• PROBLEM DETAILS
Transcribed word for word, the lines below from the one with "Task: Bookmark this page with the star icon" through the last line of the records form the answer; no picture is to be included.
^^^^^^^^
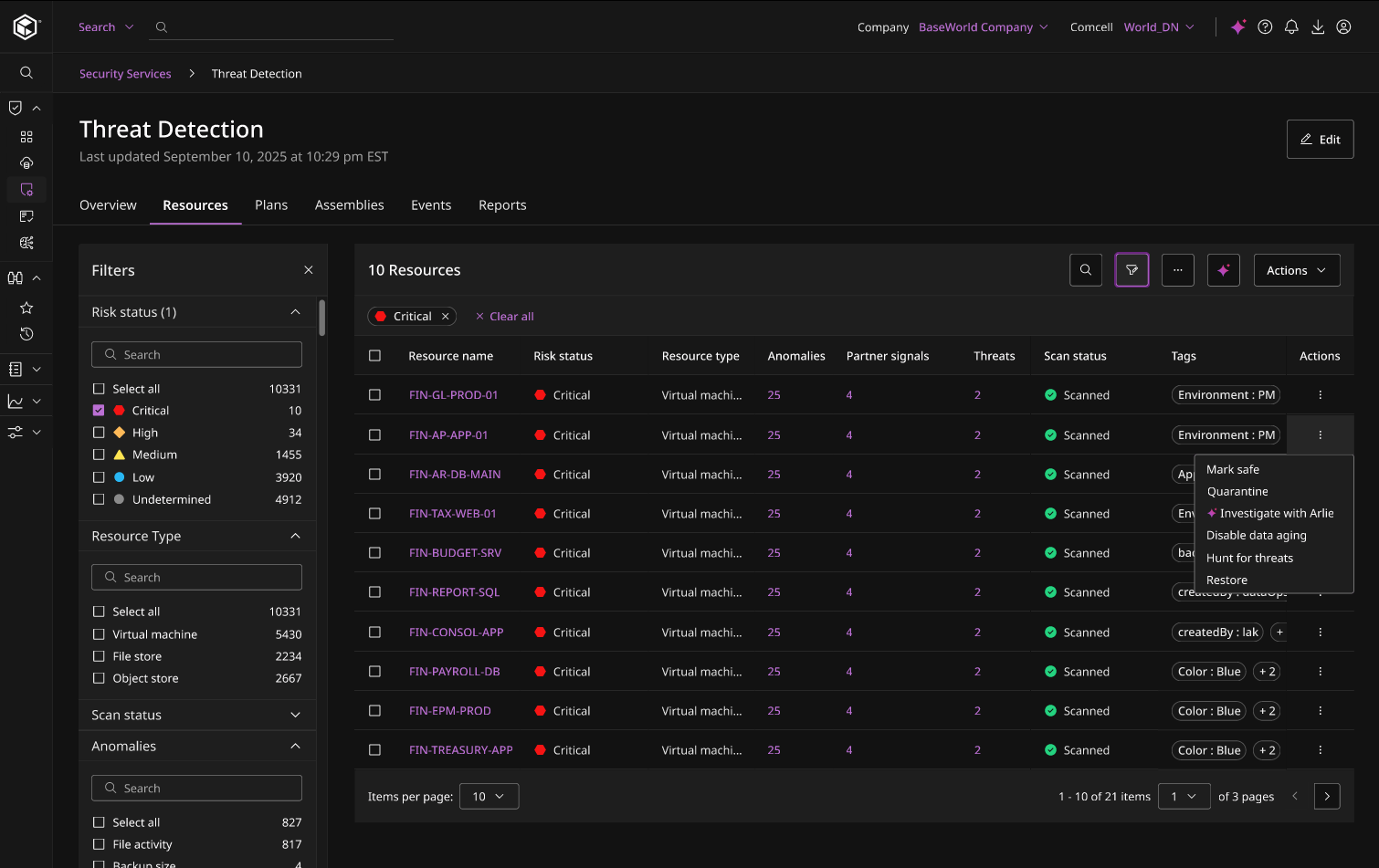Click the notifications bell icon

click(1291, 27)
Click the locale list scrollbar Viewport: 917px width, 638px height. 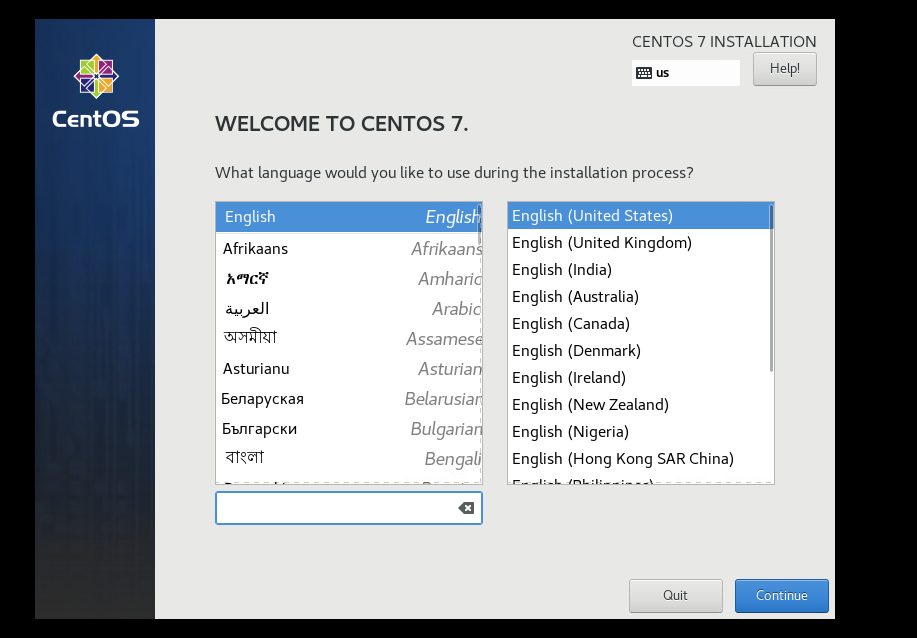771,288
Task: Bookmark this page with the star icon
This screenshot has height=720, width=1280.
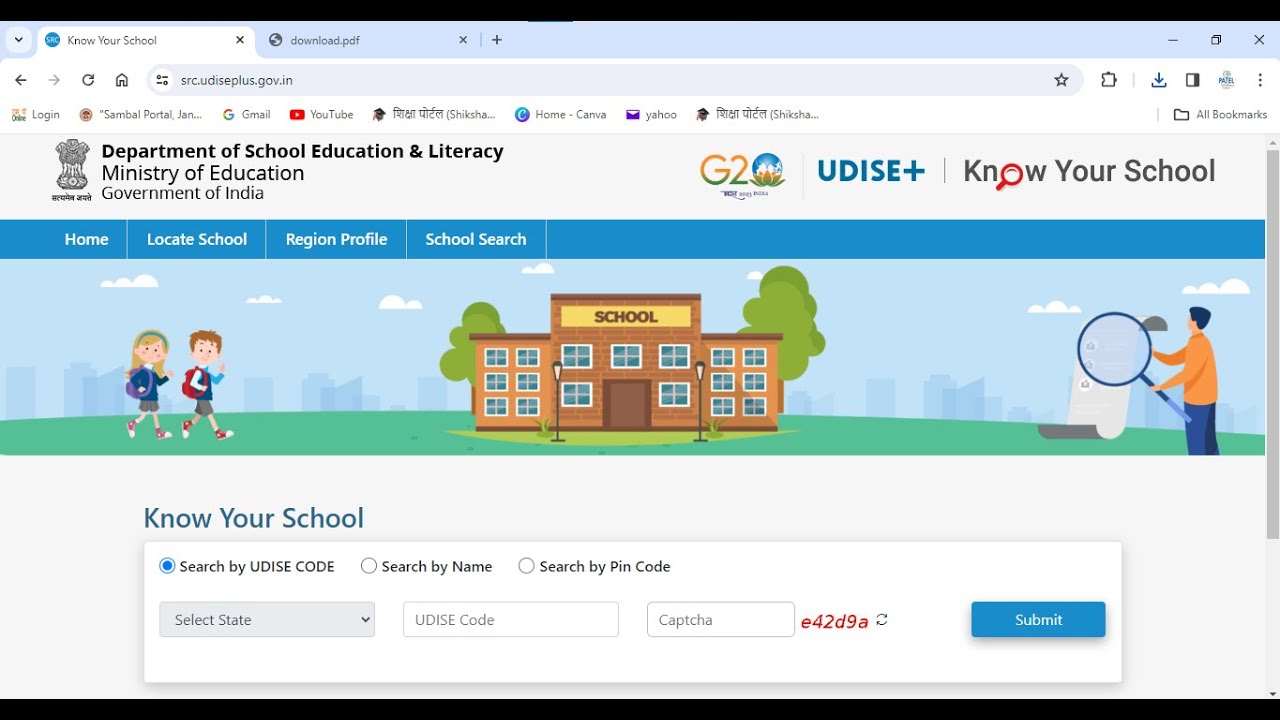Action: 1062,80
^^^^^^^^
• YOUR RESPONSE
Task: Bookmark this page with the star icon
This screenshot has height=720, width=1280.
Action: 1062,80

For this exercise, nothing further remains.